Yaşananları aktaran çiftçi F.Ü., “İnsan doğrar gibi kavunlarımızı uzun zamandan beri doğruyorlardı. Biz ilk başta fare olarak düşündük ama incelediğimizde fare olmadığını, bilerek sert bir cisimle delindiğini fark ettik. Şu ana kadar bir buçuk tona yakın bir kavun kaybımız oldu. Bir türlü tespit edemeyince kamera koymak zorunda kaldık. Kamera koyduğumuzda yan taraftaki tezgâhta çalışan arkadaşımız dediğimiz insanın sabah erken saatlerde gelip kavunları deldiğini gördük. En son yaptığında tam 154 tane kavunumuzu delmişti. Bundan sonrası Allah ile onun arasında kalmış bir şey.” dedi.
Kararı siz verin hangi bakış açısı (paradigma) daha erdemli. Kaynağı İslâm ahlâkı olan değerler mi yoksa kaynağı kapitalist sistemin bir gereği olan egoistlik mi?
O hâlde ne yapalım? Önce değer yargılarımızı değiştirelim. Bunun için de zamanımızın hastalığı durumunda olan sadece kazanmak, (kazanalım da nasıl olursa olsun ama aldatarak ama şansa bırakarak ama çalışarak) fikrinden sıyrılıp sağlam bir karakter (Allahü teâlâ’nın emir ve yasaklarına uyarak kul hakkından korkan bir şahsiyet, terbiye görmüş bir irade, uyanık bir şuur, fikir ve hareketlerine sahiplilik ve prensip adamlığı ile ahlaki iradesi kuvvetli) sahibi olmak lâzımdır.
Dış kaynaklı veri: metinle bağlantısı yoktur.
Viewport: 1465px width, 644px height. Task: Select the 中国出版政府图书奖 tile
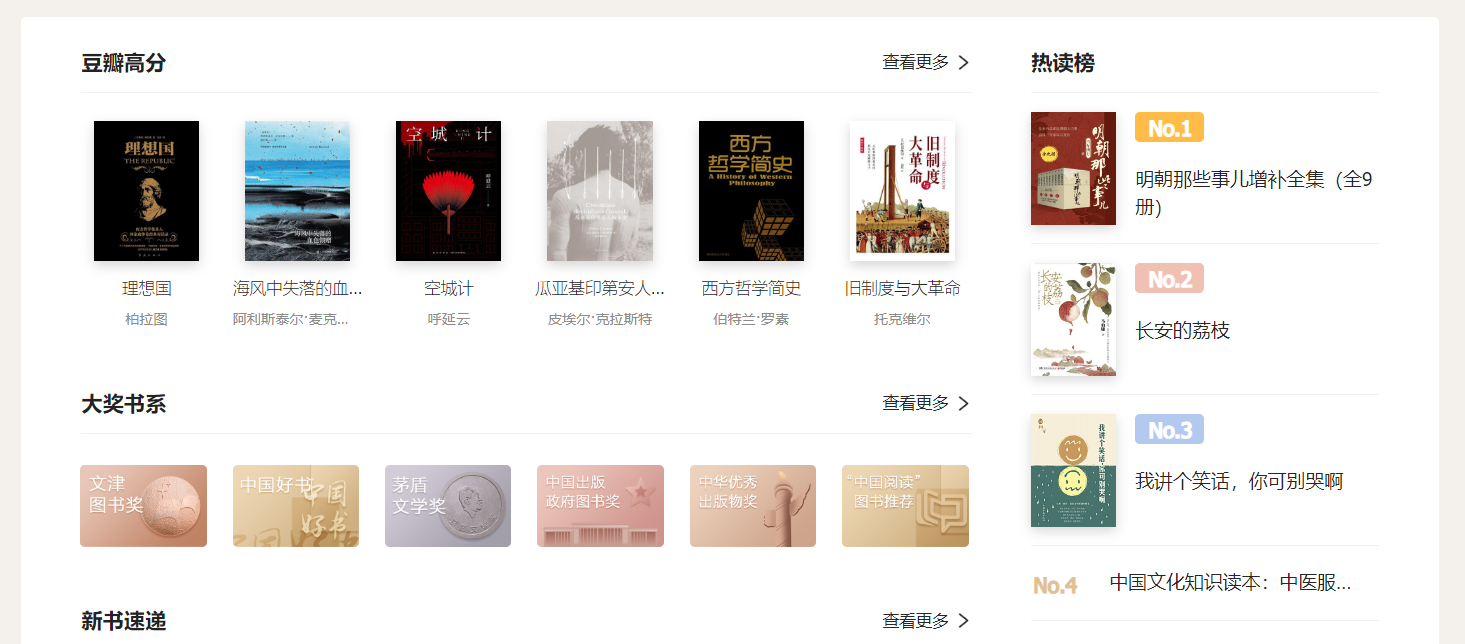click(600, 506)
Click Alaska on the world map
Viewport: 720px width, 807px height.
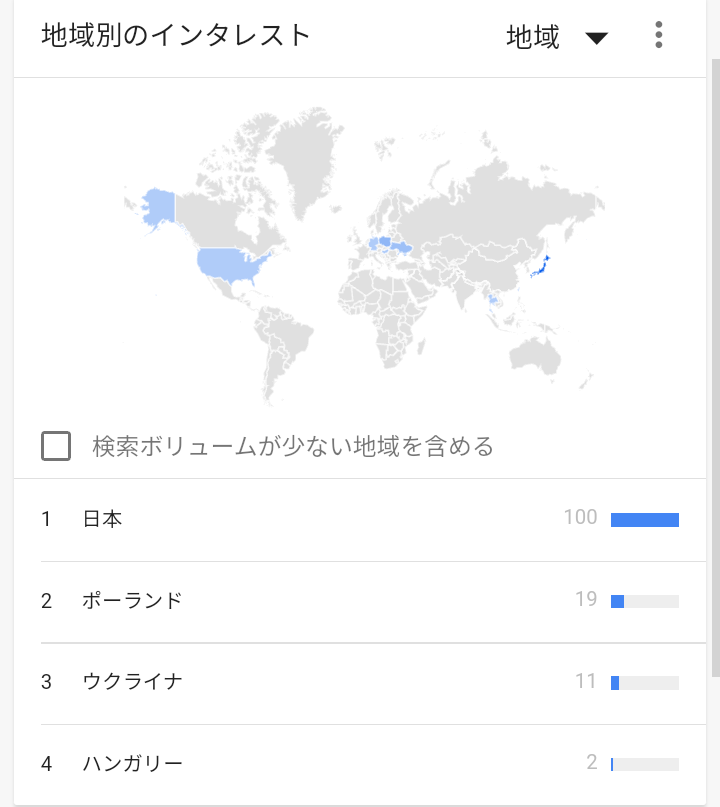coord(158,207)
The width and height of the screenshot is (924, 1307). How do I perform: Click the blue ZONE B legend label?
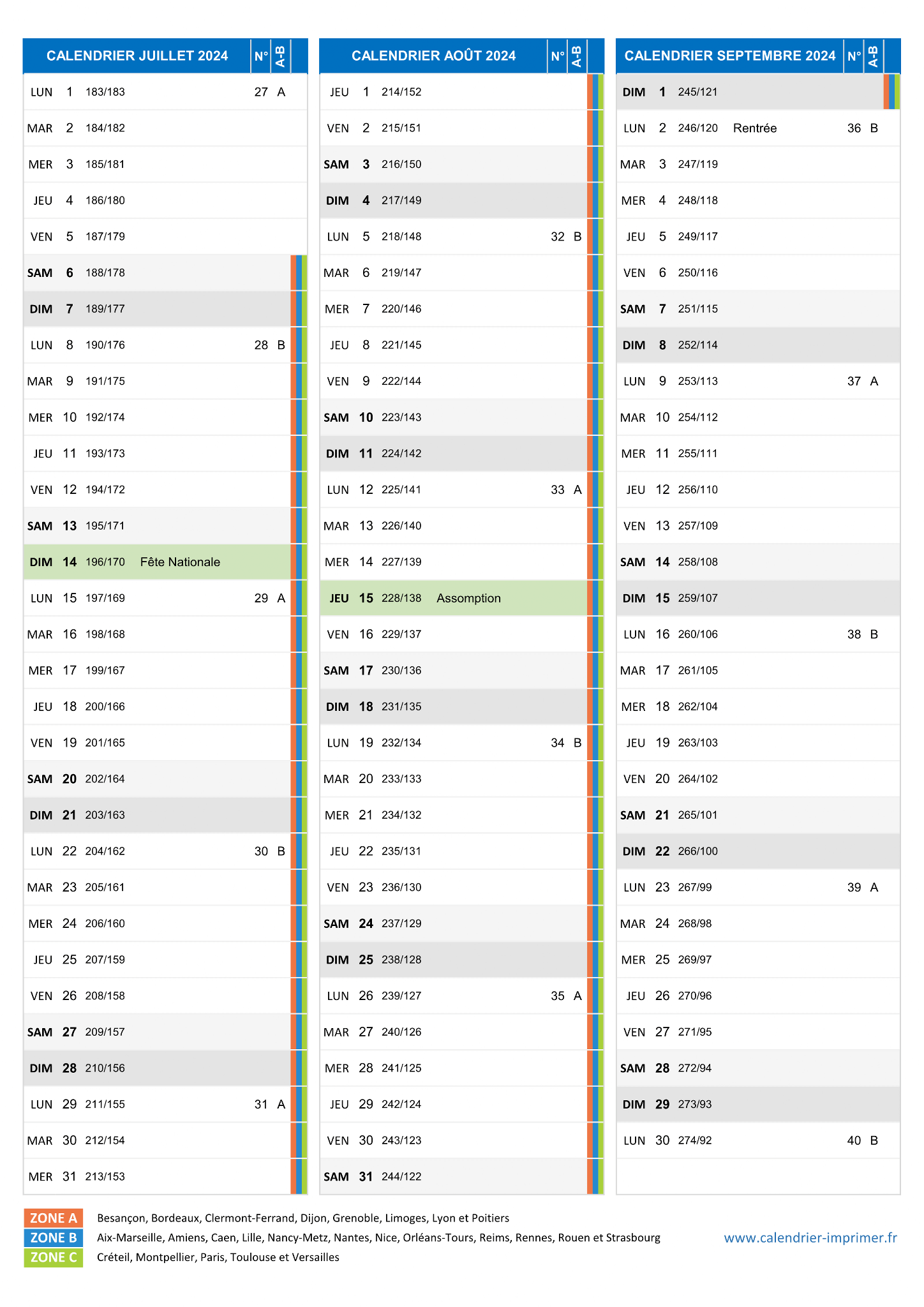(x=54, y=1237)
Aynı zamanda necip Türk milletinin vatansever bir evladı olarak “kazan kazan” anlayışı ile hareket etmeli. Yani önce devletim, sonra milletim, sonra arkadaşım, sonra müşterim, sonra komşum, sonra ailem ve en sonunda ben kazanayım anlayışı ile ticarette ve insanlar arası münasebette, yukarıdaki tarihi anekdotta anlatılan gibi hareket etmeli. Hayvanlar gibi benimki benim, seninki de benim ve vicdan sahibi bir Batılı gibi, benimki benim, seninki senin düşüncesi ile değil, bir Müslüman olarak seninki senin, benimki de senin anlayışı ile hareket etmeli. Her hâlimizde karşımızdakine bu intibaı vermeliyiz. Keser gibi olmamalıyız, iki kişinin kullandığı hızar gibi olmalıyız. “Bir sana bir bana.” Keser ne der? “Hep bana hep bana.” İşte size dost kazanmanın bir yolu.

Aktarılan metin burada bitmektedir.